Akasha est une ancienne reine d’Egypte et Anne Rice arrive à nous retranscrire en un sens son raisonnement primitif. Comme elle le dit si bien, toute sa vie mortelle s’est faite en régnant, et elle ne voit pas d’autre option que de régner. On voit qu’elle ne souffre aucune contradiction et prend ce qu’elle veut, sur qui elle veut. Pour elle, les autres ne sont que des pions qui l’aideront à accomplir ses dessins.

 

Lestat est toujours aussi incorrigible, fanfaron et briseur de règles. On le retrouve avec plaisir, surtout lorsqu’il passe un petit moment avec son ancien compagnon : Louis.
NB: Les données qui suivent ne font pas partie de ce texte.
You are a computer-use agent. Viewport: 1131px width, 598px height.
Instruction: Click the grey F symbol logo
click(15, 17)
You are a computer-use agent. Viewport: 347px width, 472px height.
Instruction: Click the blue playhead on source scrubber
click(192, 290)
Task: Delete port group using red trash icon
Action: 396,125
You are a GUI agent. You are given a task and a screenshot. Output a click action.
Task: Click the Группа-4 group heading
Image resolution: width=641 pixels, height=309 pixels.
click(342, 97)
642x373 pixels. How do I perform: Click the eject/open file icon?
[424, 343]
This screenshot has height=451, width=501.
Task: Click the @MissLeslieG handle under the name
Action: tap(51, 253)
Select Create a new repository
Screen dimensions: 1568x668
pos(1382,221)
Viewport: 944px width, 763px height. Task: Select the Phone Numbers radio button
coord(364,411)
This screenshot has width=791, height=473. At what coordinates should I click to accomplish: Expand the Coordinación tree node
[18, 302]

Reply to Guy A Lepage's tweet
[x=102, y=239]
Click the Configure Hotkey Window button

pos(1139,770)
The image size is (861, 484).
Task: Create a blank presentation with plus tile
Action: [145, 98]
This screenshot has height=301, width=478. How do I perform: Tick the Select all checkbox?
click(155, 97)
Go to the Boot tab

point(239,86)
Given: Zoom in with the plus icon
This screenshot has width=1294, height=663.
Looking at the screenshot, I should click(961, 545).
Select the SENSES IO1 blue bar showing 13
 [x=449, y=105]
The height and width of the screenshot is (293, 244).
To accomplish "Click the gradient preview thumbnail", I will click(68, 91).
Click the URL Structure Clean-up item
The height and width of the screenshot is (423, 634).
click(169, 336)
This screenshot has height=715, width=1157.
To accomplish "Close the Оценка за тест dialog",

Ils n’ont pas perdu de leur complicité et de leurs vieilles habitudes. Et enfin de compte, on se prend à repenser au premier opus avec plus de tendresse. Le souvenir de Claudia, leur fille, est toujours aussi présent et Anne Rice a su garder ces sentiments intacts. On se prend donc à s’attacher à ce vieux couple qui malgré leurs différences, ont toujours un profond attachement entre eux.

 

Armand et Marius ont aussi leur place, entre leurs déceptions, leurs rancœurs et leurs espoirs. Ils vont être des maillons importants de ce récit, même s’ils sont secondaires.

 

Quant aux jumelles. Je ne peux rien vous dire à part le fait que nous nous attachons à leur épopée, à leur descendance, et j’ai rarement eu autant d’affection pour des personnages. Pas de l’amusement ou de l’énervement, ou autre comme Lestat qui déchaine des passions. Mais en ce qui concerne les jumelles, on en a l’affection que l’on pourrait avoir pour les anciens, tout simplement.

 

 

En conclusion : le style d’Anne Rice m’a encore emballée à des heures indues (j’ai levé mon nez vers trois heures du matin, pendant qu’il était 23 heures). J’aime son style délicat, ses descriptions et le choix de ses mots. J’ai adoré le lire autant en VO qu’en VF (un grand merci pour le choix des traducteurs). A découvrir absolument si vous aimez les longues sagas bien recherchées. Et je vous dis à bientôt pour le prochain opus.